ABSTRACT Alphaviruses (Togaviridae) have rarely been found to persist for long in the adult insects that serve as their vectors. The ectoparasitic swallow bug (Hemiptera: Cimicidae: Oeciacus vicarius Horvath), the vector for Buggy Creek virus (BCRV; Togaviridae, Alphavirus), lives year-round in the mud nests of its host, the cliff swallow (Petrochelidon pyrrhonota Vieillot). We measured the prevalence of BCRV in swallow bugs at sites with cliff swallows present and at the same sites after cliff swallows had been absent for 2 yr. We collected bugs directly from cliff swallow nests in the field and screened bug pools with BCRV-specific real-time-polymerase chain reaction (RT-PCR) and plaque assay. At two colony sites last occupied by birds 2 yr earlier, we found 12.5 and 55.6% of bug pools positive for BCRV RNA by RT-PCR, Infection rates (per 1,000 bugs) for these sites were 1.32 and 7.39. RNA prevalence in the unfed bugs was not significantly different from that in fed bugs 2 yr earlier at the same sites. The RNA-positive samples from unfed bugs failed to yield cytopathic BCRV by Vero-cell plaque assay. However, viral RNA concentrations did not differ between unfed bugs and bugs at active sites, and over 84% of positive bug pools were cytopathic to Vero cells 4–5 wk later, after cliff swallows moved into one of the colony sites. These data demonstrate the persistence of potentially infectious BCRV in unfed swallow bugs for at least 2 yr in nature.

Prevalence of Buggy Creek virus (Togaviridae: Alphavirus) in insect vectors increases over time in the presence of an invasive avian host.
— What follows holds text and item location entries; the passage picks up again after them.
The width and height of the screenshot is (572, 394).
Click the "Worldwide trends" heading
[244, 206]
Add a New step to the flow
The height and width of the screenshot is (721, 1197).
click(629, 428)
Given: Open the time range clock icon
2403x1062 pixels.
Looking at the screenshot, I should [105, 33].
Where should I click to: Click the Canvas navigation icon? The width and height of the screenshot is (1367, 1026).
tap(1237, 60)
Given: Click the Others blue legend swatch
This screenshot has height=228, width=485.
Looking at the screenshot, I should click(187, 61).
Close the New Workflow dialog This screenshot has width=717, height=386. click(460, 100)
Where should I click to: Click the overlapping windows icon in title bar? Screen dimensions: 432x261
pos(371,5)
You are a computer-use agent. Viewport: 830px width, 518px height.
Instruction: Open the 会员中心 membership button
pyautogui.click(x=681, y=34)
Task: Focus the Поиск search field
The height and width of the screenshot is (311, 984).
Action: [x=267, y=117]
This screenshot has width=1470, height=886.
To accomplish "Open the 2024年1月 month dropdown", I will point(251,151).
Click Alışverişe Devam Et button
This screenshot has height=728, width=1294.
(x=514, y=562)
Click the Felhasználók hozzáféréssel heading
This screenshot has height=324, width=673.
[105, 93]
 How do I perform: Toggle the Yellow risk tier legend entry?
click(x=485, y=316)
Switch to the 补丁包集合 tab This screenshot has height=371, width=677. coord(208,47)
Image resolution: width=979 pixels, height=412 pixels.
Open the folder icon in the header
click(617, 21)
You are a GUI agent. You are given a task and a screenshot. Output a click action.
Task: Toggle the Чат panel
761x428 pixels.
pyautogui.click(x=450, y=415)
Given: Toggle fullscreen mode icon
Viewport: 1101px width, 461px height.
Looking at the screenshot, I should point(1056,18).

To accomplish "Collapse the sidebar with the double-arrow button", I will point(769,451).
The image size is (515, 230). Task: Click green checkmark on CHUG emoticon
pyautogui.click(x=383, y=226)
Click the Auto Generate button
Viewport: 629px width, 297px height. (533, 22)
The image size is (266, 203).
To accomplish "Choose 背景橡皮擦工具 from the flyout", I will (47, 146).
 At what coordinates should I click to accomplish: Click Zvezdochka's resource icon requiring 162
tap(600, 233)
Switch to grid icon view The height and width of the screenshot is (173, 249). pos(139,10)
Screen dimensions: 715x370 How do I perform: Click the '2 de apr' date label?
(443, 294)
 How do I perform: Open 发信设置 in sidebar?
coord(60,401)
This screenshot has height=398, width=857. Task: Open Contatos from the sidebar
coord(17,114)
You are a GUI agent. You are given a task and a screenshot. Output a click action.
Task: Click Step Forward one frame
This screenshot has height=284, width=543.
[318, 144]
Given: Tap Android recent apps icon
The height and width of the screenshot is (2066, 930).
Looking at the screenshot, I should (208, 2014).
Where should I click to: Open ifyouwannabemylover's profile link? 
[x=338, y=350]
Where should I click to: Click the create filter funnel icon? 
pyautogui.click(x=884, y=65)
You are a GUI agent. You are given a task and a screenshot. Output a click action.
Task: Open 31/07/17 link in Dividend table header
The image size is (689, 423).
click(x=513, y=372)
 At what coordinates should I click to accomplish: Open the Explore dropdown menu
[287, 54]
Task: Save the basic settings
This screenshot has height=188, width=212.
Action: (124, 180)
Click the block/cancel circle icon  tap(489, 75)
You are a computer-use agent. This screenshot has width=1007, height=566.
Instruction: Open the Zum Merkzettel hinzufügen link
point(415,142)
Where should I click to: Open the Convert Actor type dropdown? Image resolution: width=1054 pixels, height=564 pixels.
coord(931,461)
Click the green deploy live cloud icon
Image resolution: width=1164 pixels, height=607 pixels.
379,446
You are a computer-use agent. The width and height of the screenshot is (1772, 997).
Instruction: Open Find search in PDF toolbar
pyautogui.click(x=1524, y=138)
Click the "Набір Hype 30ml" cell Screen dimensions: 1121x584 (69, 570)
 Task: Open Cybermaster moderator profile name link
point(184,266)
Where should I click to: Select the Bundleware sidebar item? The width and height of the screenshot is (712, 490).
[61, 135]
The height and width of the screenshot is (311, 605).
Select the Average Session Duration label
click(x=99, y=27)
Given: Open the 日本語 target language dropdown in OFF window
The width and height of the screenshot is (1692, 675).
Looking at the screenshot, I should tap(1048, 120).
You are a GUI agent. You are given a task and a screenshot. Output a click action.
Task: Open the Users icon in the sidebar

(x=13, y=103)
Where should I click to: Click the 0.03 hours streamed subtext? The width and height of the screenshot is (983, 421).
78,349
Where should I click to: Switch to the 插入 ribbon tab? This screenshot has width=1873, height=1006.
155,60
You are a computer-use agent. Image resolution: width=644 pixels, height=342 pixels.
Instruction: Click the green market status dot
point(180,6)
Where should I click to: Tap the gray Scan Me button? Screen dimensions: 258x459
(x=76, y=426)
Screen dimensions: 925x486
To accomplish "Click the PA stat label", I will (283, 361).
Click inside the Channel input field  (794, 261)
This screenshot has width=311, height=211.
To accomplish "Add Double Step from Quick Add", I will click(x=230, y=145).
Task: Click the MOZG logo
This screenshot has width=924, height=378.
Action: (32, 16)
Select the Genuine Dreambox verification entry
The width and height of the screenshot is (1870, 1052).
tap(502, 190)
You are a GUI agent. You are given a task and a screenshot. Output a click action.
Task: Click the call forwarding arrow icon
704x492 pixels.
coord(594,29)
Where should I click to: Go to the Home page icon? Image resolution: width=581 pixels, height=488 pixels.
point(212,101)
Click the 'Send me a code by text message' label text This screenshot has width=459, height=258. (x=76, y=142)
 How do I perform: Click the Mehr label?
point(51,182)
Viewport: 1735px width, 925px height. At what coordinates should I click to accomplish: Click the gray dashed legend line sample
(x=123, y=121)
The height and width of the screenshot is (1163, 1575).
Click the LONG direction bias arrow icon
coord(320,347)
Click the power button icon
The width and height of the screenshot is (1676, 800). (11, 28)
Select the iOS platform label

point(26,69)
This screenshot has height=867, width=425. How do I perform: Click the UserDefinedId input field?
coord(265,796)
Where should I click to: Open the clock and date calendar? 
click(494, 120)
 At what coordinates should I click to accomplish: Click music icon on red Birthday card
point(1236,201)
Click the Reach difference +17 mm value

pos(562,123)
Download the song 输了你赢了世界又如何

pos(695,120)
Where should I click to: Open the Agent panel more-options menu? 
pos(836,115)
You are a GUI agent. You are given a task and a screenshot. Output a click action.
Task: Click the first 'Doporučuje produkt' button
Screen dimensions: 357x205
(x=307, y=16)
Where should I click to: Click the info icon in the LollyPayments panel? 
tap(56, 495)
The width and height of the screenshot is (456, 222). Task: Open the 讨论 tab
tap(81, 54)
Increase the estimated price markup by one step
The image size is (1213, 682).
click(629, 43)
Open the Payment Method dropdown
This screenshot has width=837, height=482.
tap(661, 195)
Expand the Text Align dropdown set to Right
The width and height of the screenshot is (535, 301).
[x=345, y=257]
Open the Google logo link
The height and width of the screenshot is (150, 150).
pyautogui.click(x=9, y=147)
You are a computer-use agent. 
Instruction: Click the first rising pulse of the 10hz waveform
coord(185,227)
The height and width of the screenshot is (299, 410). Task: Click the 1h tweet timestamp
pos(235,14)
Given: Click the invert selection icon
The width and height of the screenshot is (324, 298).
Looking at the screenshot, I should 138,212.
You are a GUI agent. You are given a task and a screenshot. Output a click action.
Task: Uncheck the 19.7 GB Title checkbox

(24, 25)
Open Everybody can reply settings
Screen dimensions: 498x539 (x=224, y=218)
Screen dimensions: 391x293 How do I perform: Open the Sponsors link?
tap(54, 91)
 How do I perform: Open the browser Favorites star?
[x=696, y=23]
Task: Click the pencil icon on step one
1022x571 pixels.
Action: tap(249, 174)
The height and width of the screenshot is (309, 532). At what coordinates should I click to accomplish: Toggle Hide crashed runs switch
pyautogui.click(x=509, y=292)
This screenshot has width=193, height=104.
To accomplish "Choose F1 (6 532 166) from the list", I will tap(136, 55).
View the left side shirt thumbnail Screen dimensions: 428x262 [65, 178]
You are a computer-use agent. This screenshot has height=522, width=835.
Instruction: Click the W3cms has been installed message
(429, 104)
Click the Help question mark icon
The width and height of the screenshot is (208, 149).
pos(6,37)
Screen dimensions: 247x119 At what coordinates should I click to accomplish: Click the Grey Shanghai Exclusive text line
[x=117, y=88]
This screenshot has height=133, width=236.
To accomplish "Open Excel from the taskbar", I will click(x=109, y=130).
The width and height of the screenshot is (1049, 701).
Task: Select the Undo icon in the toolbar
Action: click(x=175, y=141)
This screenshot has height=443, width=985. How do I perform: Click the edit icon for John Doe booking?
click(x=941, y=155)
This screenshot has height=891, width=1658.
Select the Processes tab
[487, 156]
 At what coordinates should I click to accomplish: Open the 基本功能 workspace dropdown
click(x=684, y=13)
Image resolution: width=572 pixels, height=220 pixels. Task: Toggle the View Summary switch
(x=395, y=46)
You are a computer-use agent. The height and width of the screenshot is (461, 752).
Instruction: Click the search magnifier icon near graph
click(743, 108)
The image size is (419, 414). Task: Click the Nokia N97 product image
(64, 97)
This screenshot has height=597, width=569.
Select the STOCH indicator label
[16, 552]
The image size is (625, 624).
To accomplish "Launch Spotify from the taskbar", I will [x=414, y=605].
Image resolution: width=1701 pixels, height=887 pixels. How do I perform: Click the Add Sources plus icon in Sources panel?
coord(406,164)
Invasive species can disrupt natural disease dynamics by altering pathogen transmission among native hosts and vectors. The relatively recent occupancy of cliff swallow (Petrochelidon pyrrhonota) nesting colonies in western Nebraska by introduced European house sparrows (Passer domesticus) has led to yearly increases in the prevalence of an endemic arbovirus, Buggy Creek virus (BCRV), in its native swallow bug (Oeciacus vicarius) vector at sites containing both the invasive sparrow host and the native swallow host. At sites without the invasive host, no long-term changes in prevalence have occurred. The percentage of BCRV isolates exhibiting cytopathicity in Vero-cell culture assays increased significantly with year at sites with sparrows but not at swallow-only sites, suggesting that the virus is becoming more virulent to vertebrates in the presence of the invasive host. Increased BCRV prevalence in bug vectors at mixed-species colonies may reflect high virus replication rates in house sparrow hosts, resulting in frequent virus transmission between sparrows and swallow bugs. This case represents a rare empirical example of a pathogen effectively switching to an invasive host, documented in the early phases of the hosts arrival in a specialized ecosystem and illustrating how an invasive species can promote long-term changes in host-parasite transmission dynamics.